“My uncle has often regretted that you have never met,” says the Bald Impostor. “If he had known I was to be in Riverbank he would have sent his copy of your work, ‘Liens and Torts,’ to be autographed.”

“Liens and Torts” is the one volume written by Judge Orley Morvis mentioned in “Who’s Who.” The Judge becomes mellower than ever.

“Ah, yes!” says the Judge, tickled, “and how is your uncle, may I ask?”

“In excellent health considering his age. You know he is ninety-seven,” says the Bald Impostor, having got the “b. June 23, 1817” from “Who’s Who.” “But his toe still bothers him. A man of his age, you know. Such things heal slowly.”

“No! I didn’t hear of that,” says the Judge, intensely interested. He is going to get some intimate details.

“Oh, it was quite dreadful!” says the Bald Impostor. “He dropped a volume of Coke on Littleton on it last March—no, it was April, because it was April he spent at my mother’s.”

All this is pure invention, and that is where the Bald Impostor leads all others. Even as he invents details of the sore toe, you see, he introduces his mother.
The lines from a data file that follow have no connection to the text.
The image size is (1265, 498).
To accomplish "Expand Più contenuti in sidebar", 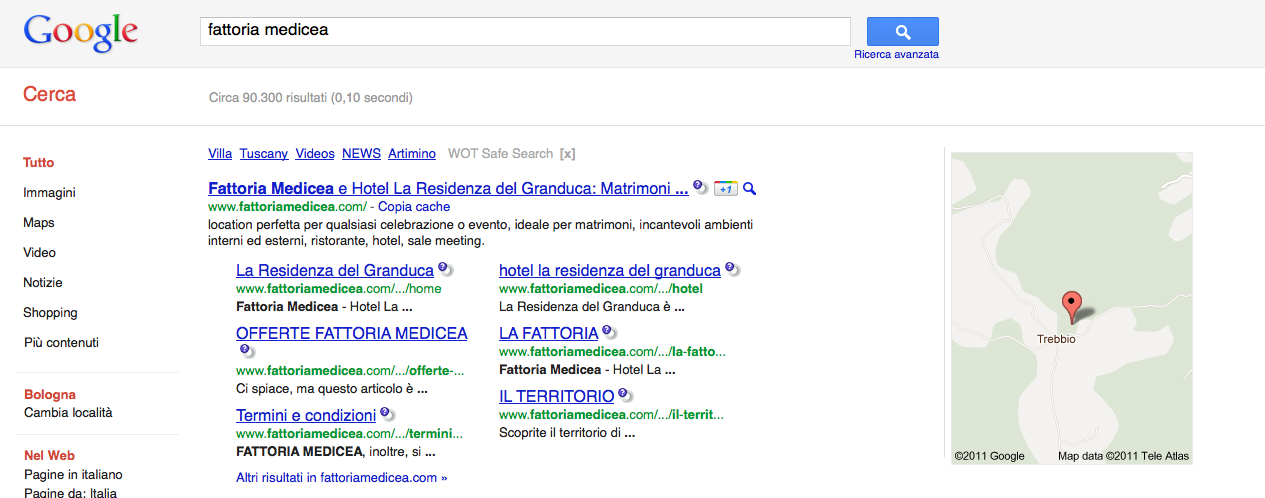I will point(61,342).
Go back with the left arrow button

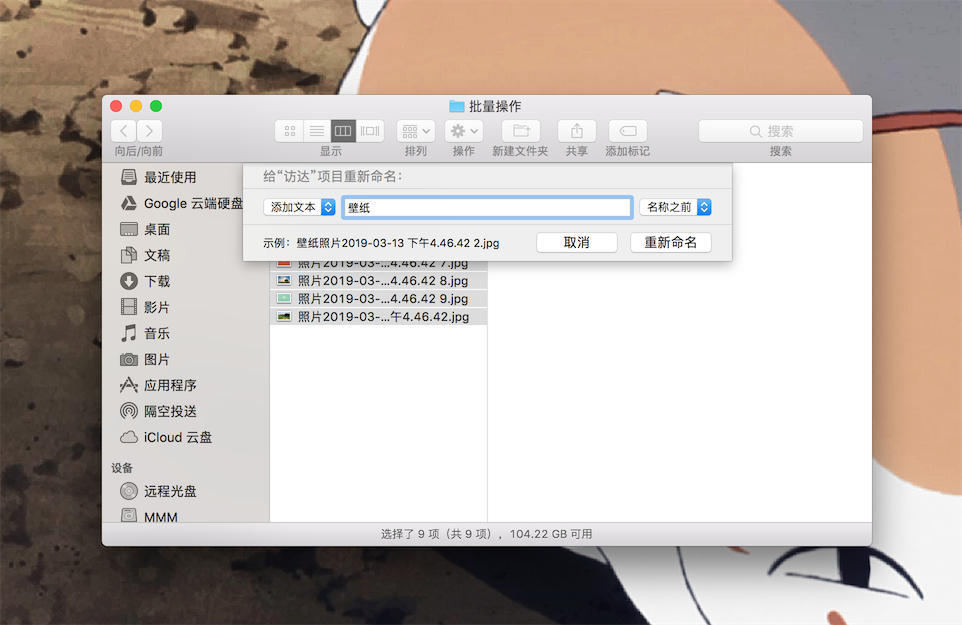coord(124,131)
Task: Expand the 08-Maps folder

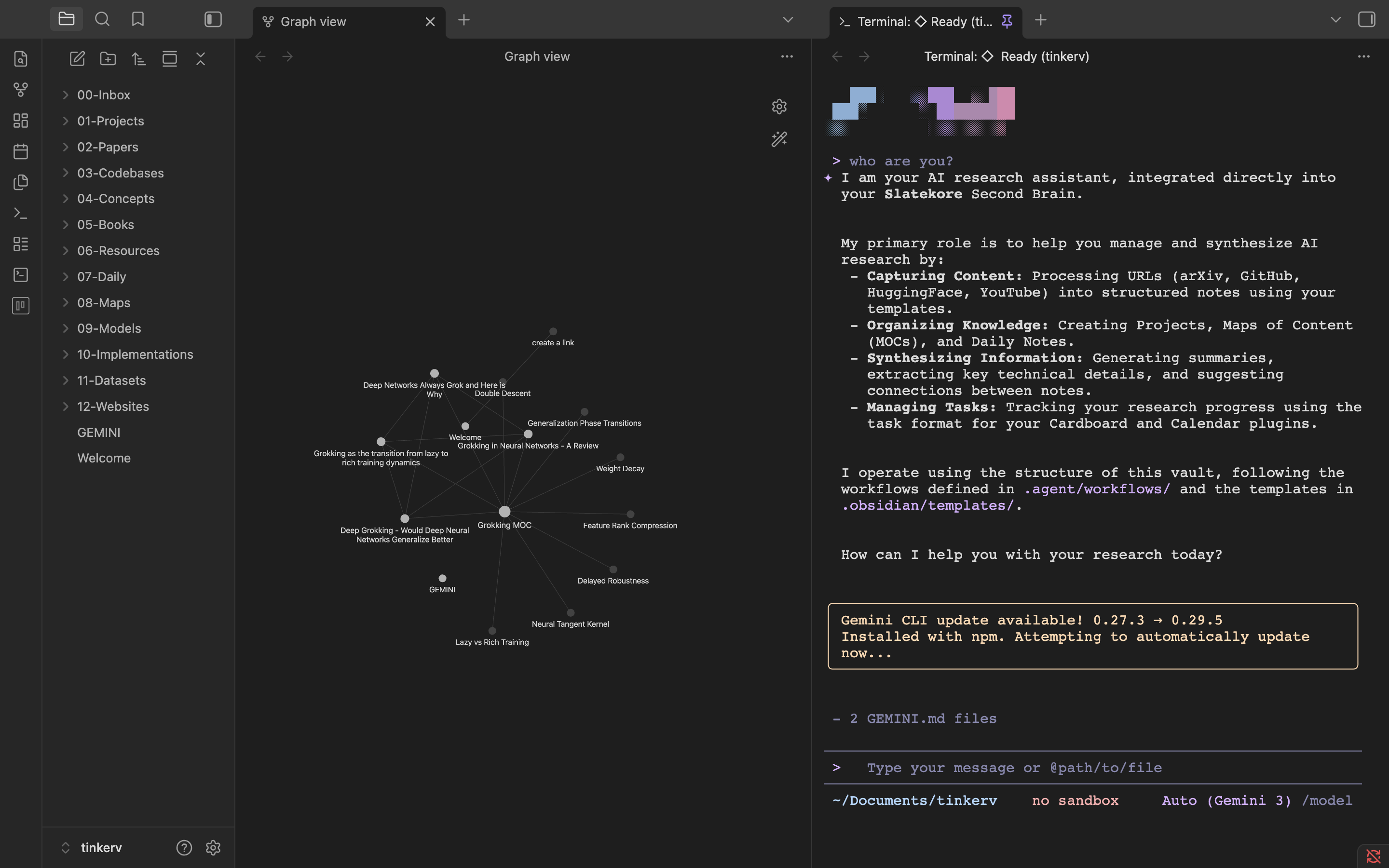Action: (x=103, y=302)
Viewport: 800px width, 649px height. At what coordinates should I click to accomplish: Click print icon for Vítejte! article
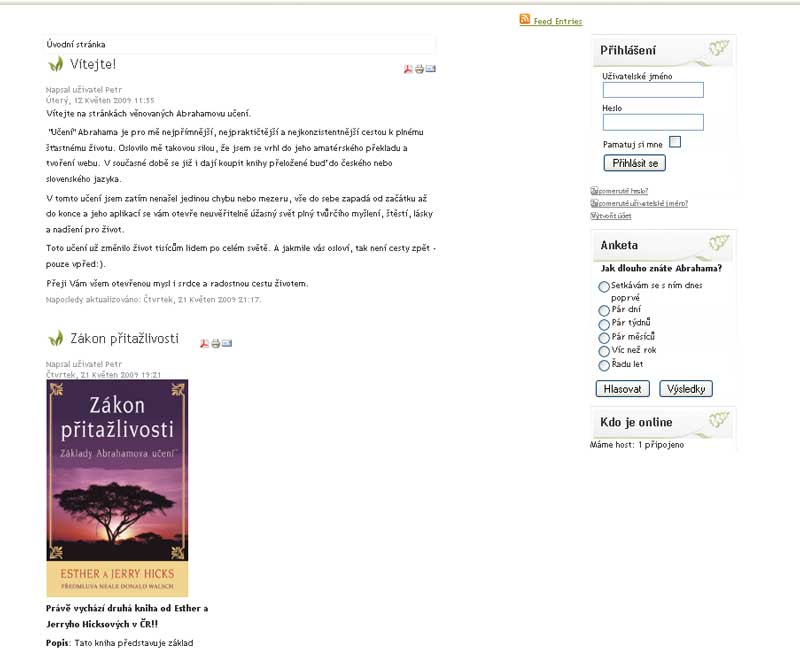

“She was taken sick early in April,” he says, and presently he has Dr. Somebody-Big out of “Who’s Who” attending to the Chief Justice’s sore toe and advising the mother to try the Denver climate. And the next thing the Judge knows the Bald Impostor is telling that he is now on his way back from Denver to Chicago.

So then it comes out. The Bald Impostor sits on the edge of his chair and becomes nervous and perspires. Perspiring is a sure sign a man is unaccustomed to asking a loan, and the Bald Impostor is entitled to start the first School of Free Perspiring in America. He can perspire in December, when the furnace is out and the windows are open. All his head pores have self-sprinklers or something of the sort. He is as free with beads of perspiration as the early Indian traders were with beads of glass. He mops them with a white silk handkerchief.